En effet, il est inutile de cacher le fait auquel la presse bourgeoise a déjà donné une large publicité (en le dénaturant et en l'arrangeant à sa manière), à savoir que M. Gorki est un partisan du nouveau groupe. Or Gorki est incontestablement l'un des plus grands représentants de l'art prolétarien, il a fait beaucoup pour ce dernier et il peut faire encore davantage. Toute fraction du parti social-démocrate a le droit légitime d'être fière de l'adhésion de Gorki, mais faire figurer pour cette raison l'« art prolétarien » dans la plate-forme, c'est délivrer à cette plate-forme un certificat d'indigence, c'est ramener son groupe à un cercle de littérateurs, qui révèle précisément sa propre tendance à « l'autoritarisme »... Les auteurs de la plate-forme parlent beaucoup contre la reconnaissance des autorités, sans expliquer directement ce dont il s'agit. Il s'agit de ce que la défense du matérialisme dans la philosophie et la lutte contre l'otzovisme chez les bolcheviks leur apparaissent comme une entreprise de certaines « autorités » (fine allusion à un fait bien gros !), auxquelles les ennemis du machisme, voyez-vous, « croient aveuglément ». De pareilles sorties sont évidemment tout à fait puériles. Mais les gens de « Vpériod » précisément se conduisent bien mal à l'égard des autorités. Gorki est une autorité en matière d'art prolétarien, cela est incontestable. S'efforcer d'« utiliser » (au sens idéologique, bien entendu) cette autorité pour renforcer le machisme et l'otzovisme, c'est donner un modèle de l'usage qu'il ne faut pas faire des autorités.

En matière d'art prolétarien, M. Gorki représente un immense appoint, malgré sa sympathie pour le machisme et l'otzovisme.

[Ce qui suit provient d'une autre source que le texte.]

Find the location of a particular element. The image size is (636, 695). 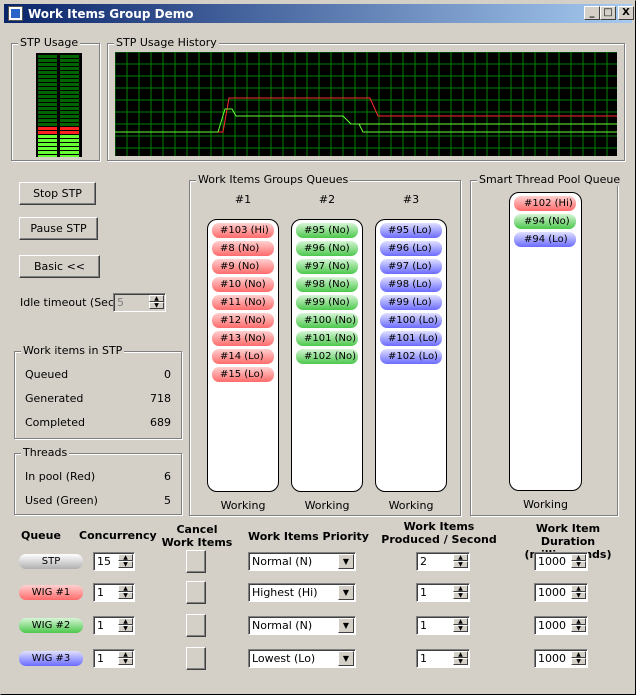

priority-select: Highest (Hi) ▼ is located at coordinates (302, 592). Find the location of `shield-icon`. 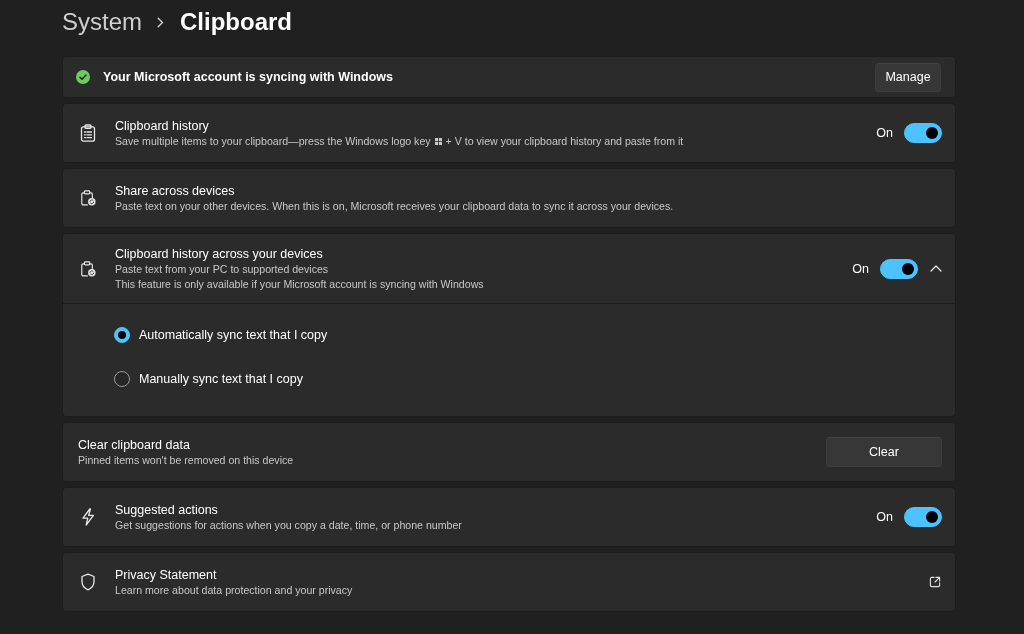

shield-icon is located at coordinates (88, 582).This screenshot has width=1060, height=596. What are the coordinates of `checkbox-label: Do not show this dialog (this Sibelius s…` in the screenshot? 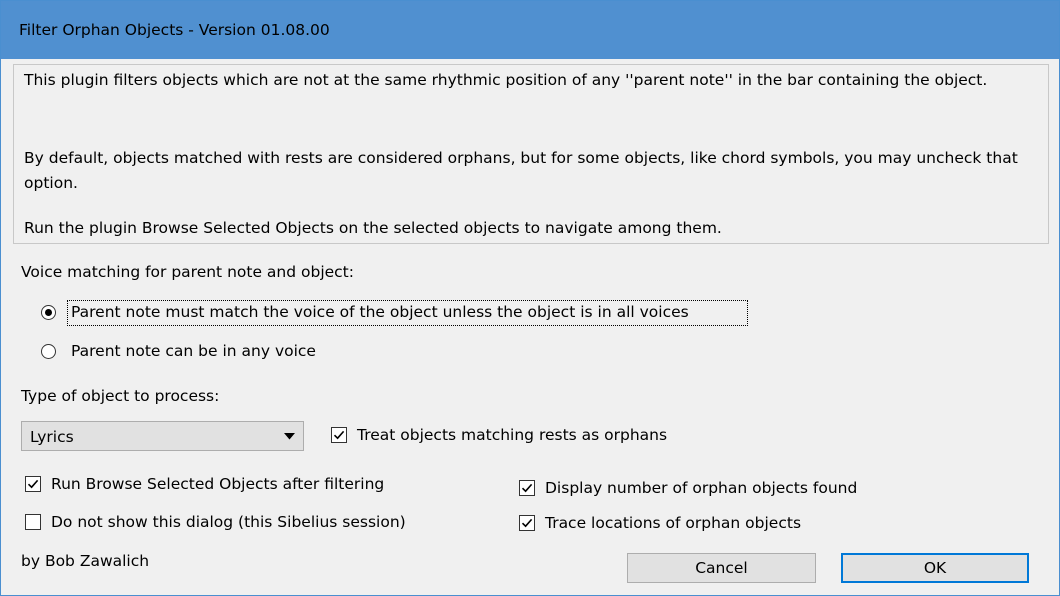 It's located at (228, 522).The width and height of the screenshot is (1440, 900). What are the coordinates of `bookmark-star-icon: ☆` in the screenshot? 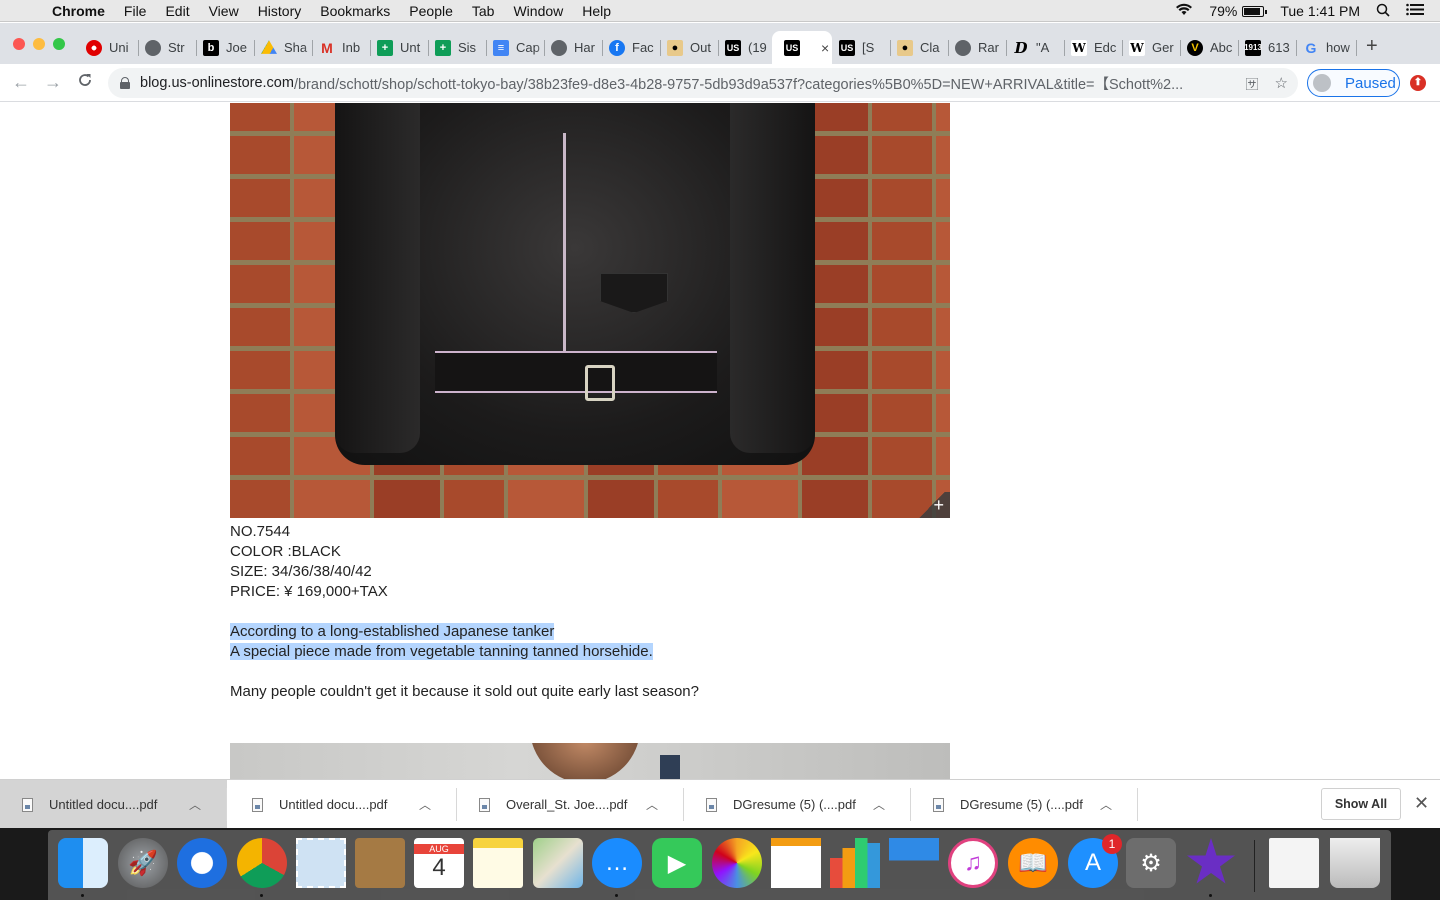 It's located at (1282, 84).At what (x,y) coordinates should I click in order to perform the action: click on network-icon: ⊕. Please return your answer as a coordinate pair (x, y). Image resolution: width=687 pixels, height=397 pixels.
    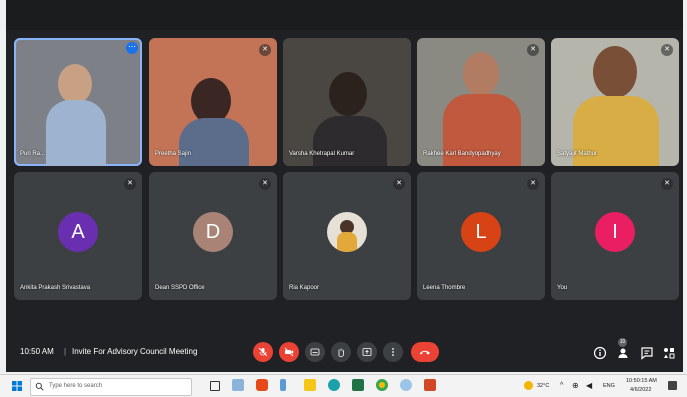
    Looking at the image, I should click on (576, 386).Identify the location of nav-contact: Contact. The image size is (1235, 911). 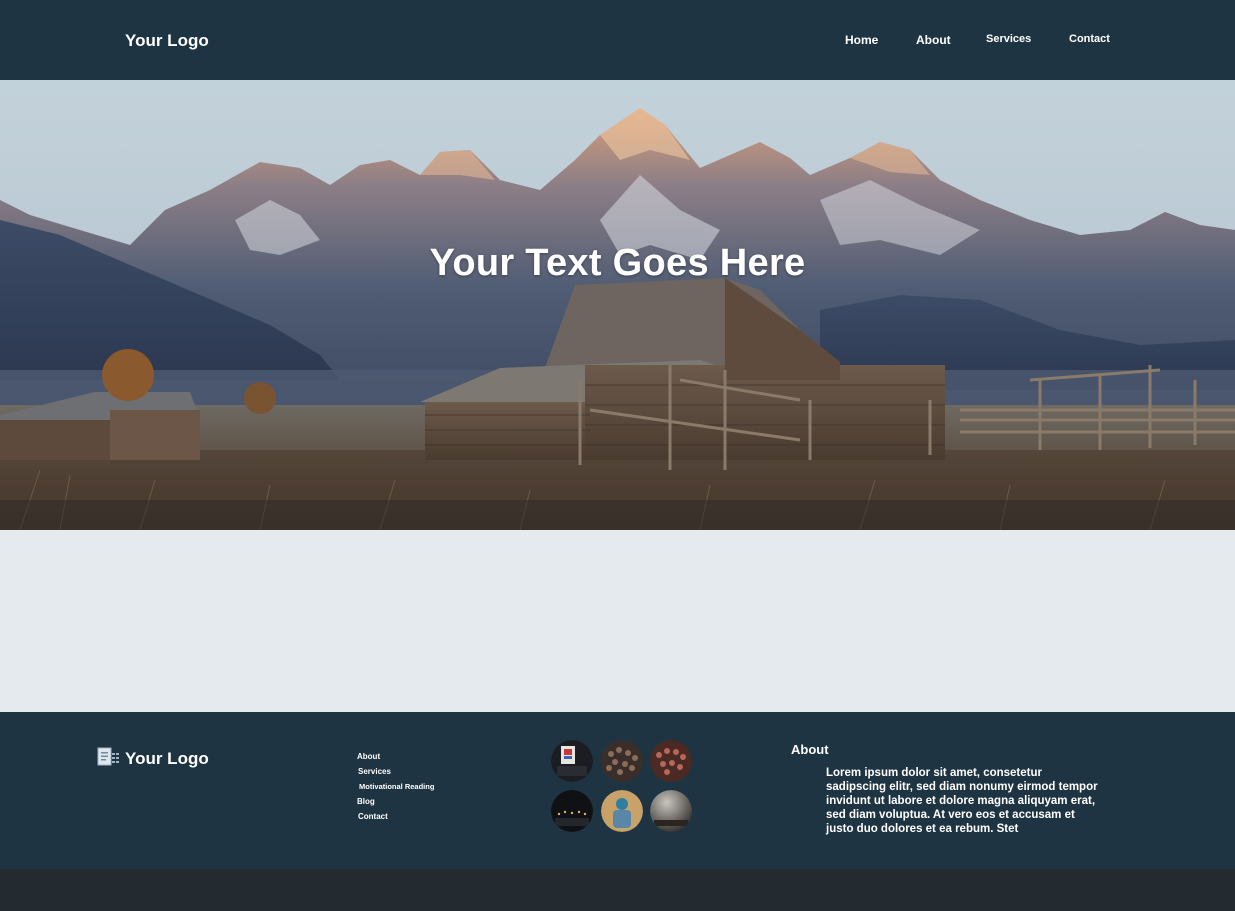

En matière de développement du mouvement social-démocrate prolétarien, la plate-forme, qui isole au sein du parti le groupe des otzovistes et des machistes, en assignant comme tâche spéciale à ce groupe le développement d'un art prétendu « prolétarien », est un handicap, car cette plate-forme veut consolider et utiliser ce qui précisément, dans l'activité d'une haute autorité, constitue son côté faible, ce qui figure en tant que quantité négative dans le total des services immenses rendus par elle au prolétariat.


Notes

[1] Le groupe Vpériod (En avant), dirigé par Bogdanov et Alexinski regroupait les bolchéviques opposés à Lénine (otzovistes, etc.).

[2] Proletari (Le Prolétaire) : hebdomadaire bolchévique illégal, en fait leur organe central, publié d’août 1906 à novembre 1909.

[3] Otzovisme : courant bolchévique dirigé par A. Bogdanov. Se prononçaient pour un travail exclusivement illégal, le boycott de la III° Douma, etc. Se décompose à partir de 1913 pour se dissoudre définitivement en 1917.

[4] Bandes monarchistes ultras, responsables de crimes multiples, pogromes, etc.

[5] Octobristes : membres de l’ « Union du 17 octobre », en référence à un manifeste du tsar du 17/10/1905. Défendait les intérêts de la grande bourgeoisie et des propriétaires fonciers.